Ben Hatfield shows ‘Blackie’ at the Chaffee County Fair.

Hatfield showed two hogs, Blackie and Blue, with Blackie taking first in the 230-240-pound class.

“I didn’t really think I was going to win,” recalled Hatfield, beaming. “I was worried, but the judge said, ‘I really like this pig.’ I’m excited to show again.”

Though Hatfield experienced success in his first year of exhibiting, he recognizes the room he has to improve.

“I’m going to try to get [the hogs] loosened up a bit more before the show, and get their heads up a bit more,” explained Hatfield.

Rivers Hill took home the Grand Champion ribbon with her 278-pound hog. Tanner Shellabarger was awarded the Reserve Champion title with his 273-pound animal.

Rivers Hill was awarded the Grand Champion title for her 278-pound hog.

The championship drive features the winners from every class. Though only two winners were selected as grand champions, the final drive displayed animals of excellent quality.

Shelby Teague, the Swine Show judge, praised the quality of the exhibitors and their animals following the championship drive.

“This has been a very, very high-quality show,” said Teague. “There are very few counties that can put together a show championship drive like this.”

Tanner Shallabarger won the Reserve Champion award for his 273-pound hog.

The Sheep Show, though a smaller field than the Swine Show exhibitors, also followed through with high-quality presentations.

Evelyne Cope was awarded the Grand Champion ribbon with her lamb weighing in at 154 pounds.

Rosalyne Cope took home the Reserve Champion ribbon. Her lamb also weighed in at 154 pounds.

Teague spoke briefly to the attending crowd about the benefits of 4-H programs and the lasting impact it has on youth.

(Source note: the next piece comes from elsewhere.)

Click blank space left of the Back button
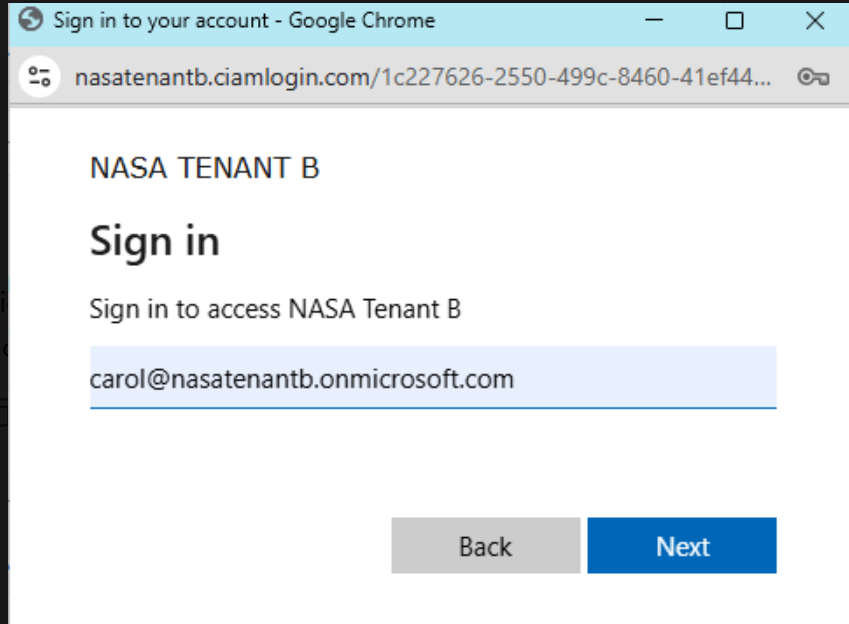The image size is (849, 624). pyautogui.click(x=238, y=545)
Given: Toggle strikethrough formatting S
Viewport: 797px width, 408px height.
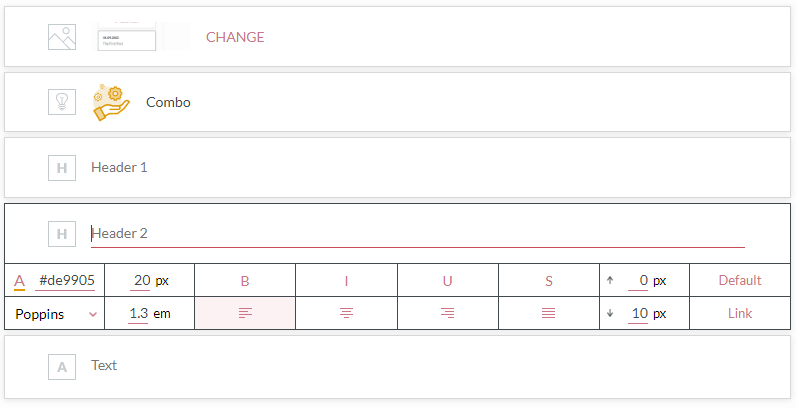Looking at the screenshot, I should [548, 281].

“The opportunities and the memories that these kids get to learn and have through 4-H… you can’t replace with anything else,” said Teague. “Regardless of whether these kids are going to go back into production agriculture, or whether they want to be doctors and lawyers; the memories and the skills they learn from these projects are irreplaceable.”

Exhibitors show their lambs in the Sheep Championship Drive. (Photos by Merrell Bergin)

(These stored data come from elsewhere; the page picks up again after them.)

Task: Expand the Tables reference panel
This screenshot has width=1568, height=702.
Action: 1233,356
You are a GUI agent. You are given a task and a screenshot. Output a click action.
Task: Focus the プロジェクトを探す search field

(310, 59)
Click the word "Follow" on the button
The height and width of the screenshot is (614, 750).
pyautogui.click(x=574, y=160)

Teague, a Fort Morgan native, works on her family’s diversified agriculture operation. Teague’s responsibility is to manage the feed yard; where they sell between 500 and 1,000 head of cattle to feedlots across the western United States.

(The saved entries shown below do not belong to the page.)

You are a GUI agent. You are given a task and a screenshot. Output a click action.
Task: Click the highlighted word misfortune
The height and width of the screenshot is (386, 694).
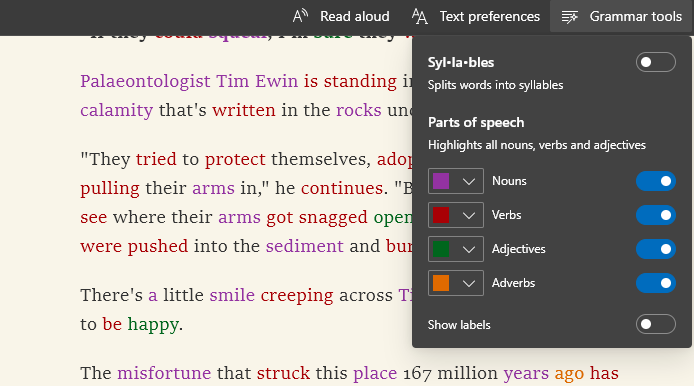(164, 373)
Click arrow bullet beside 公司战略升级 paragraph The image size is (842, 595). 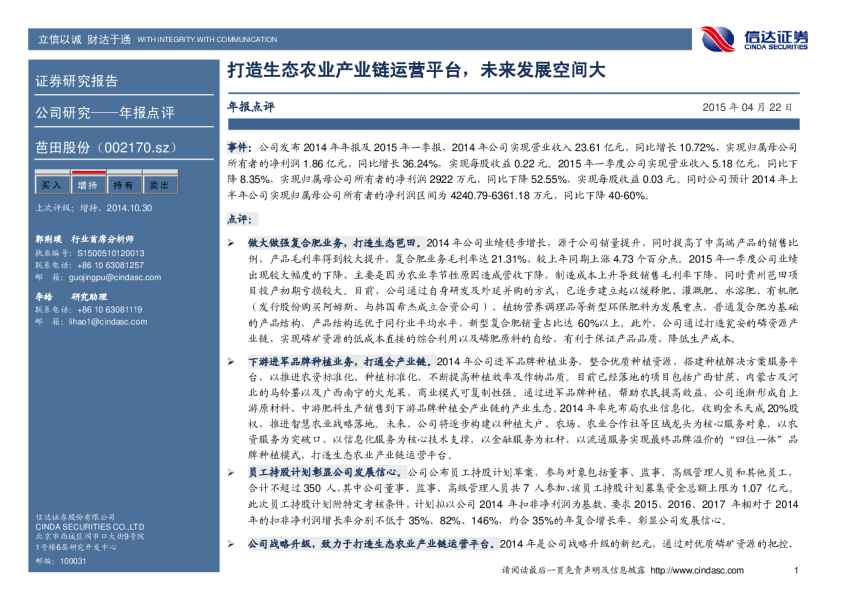232,543
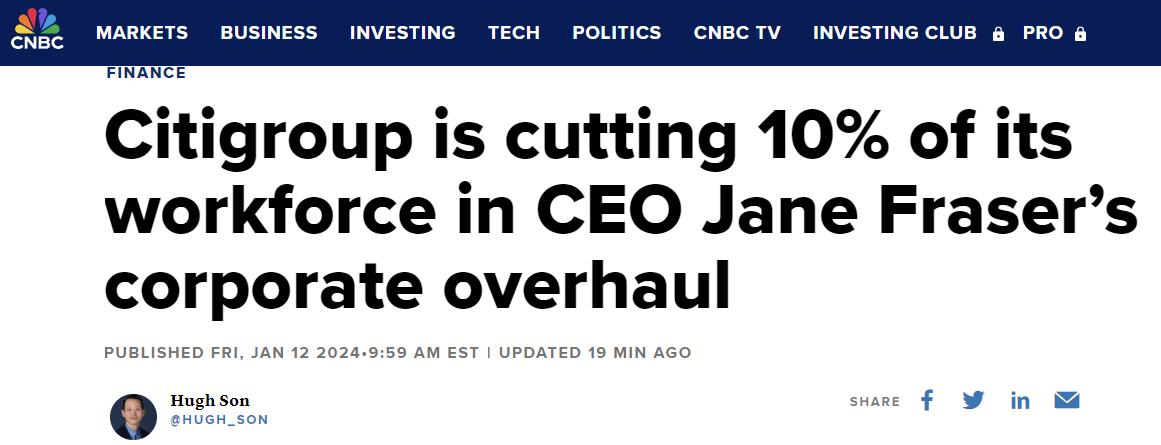Go to the Investing section
The width and height of the screenshot is (1161, 445).
coord(402,33)
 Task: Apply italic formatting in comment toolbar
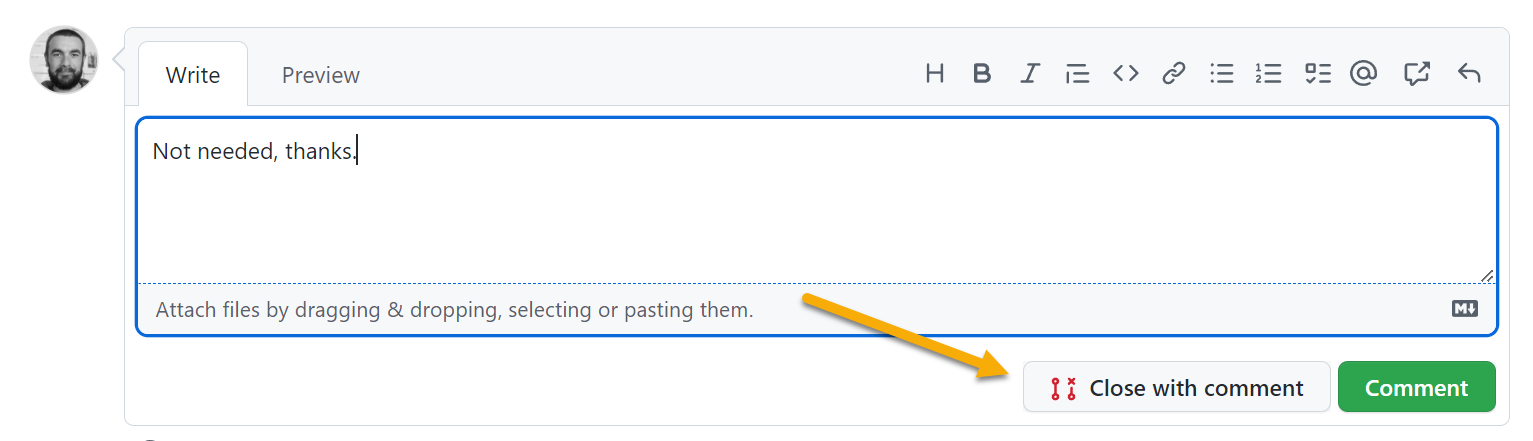(1030, 73)
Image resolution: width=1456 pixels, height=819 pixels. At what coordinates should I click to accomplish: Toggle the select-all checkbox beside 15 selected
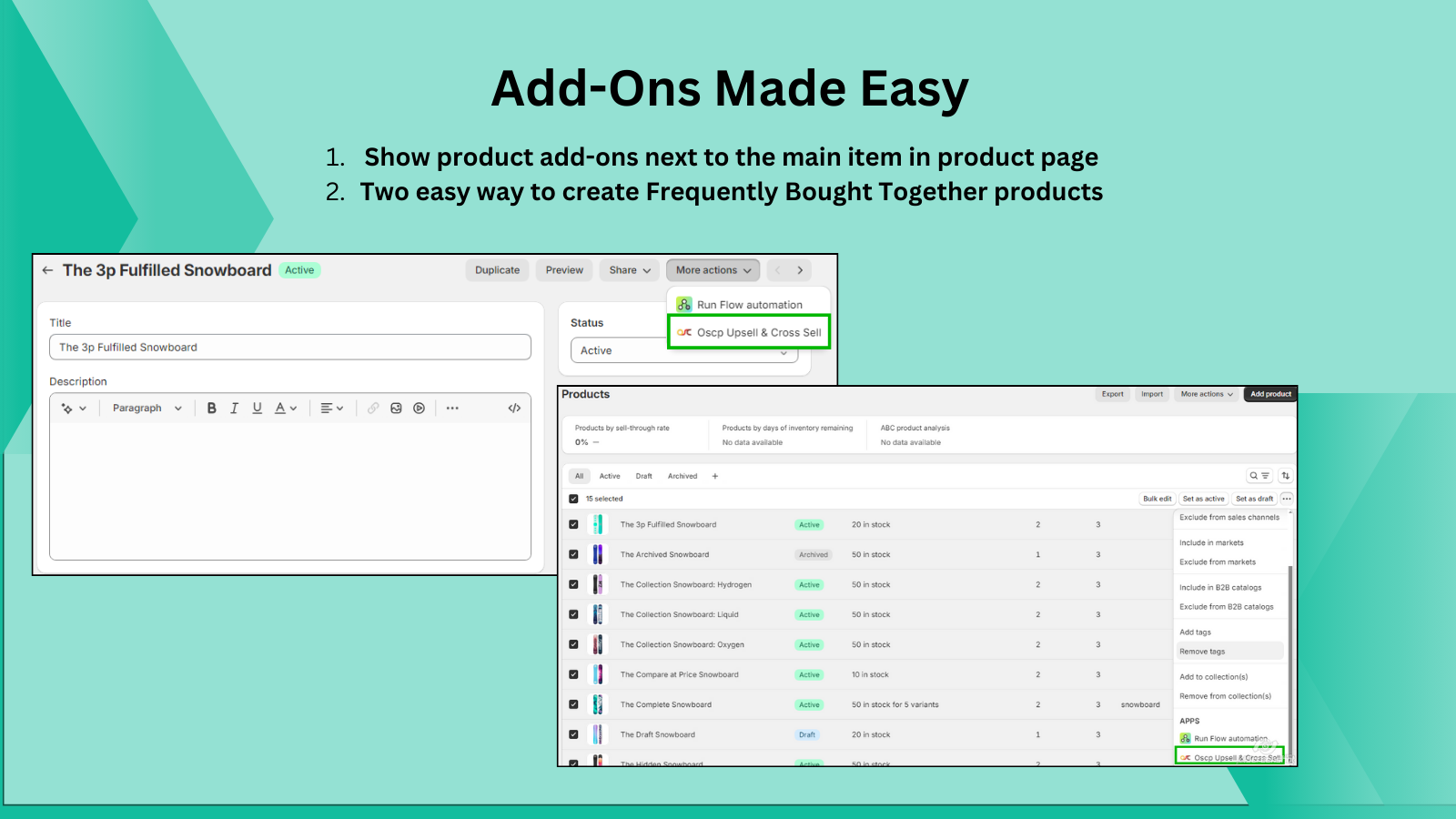click(x=573, y=499)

Teague remains involved in 4-H and county fairs by serving as a show judge and filling other capacities. Teague pointed to another individual, a CSU extension office intern, as a prime example of 4-H leaving a lasting, community-centered impact.

Now an intern, the former 4-H exhibitor from Chaffee County is working to facilitate 4-H experiences for children in the same community.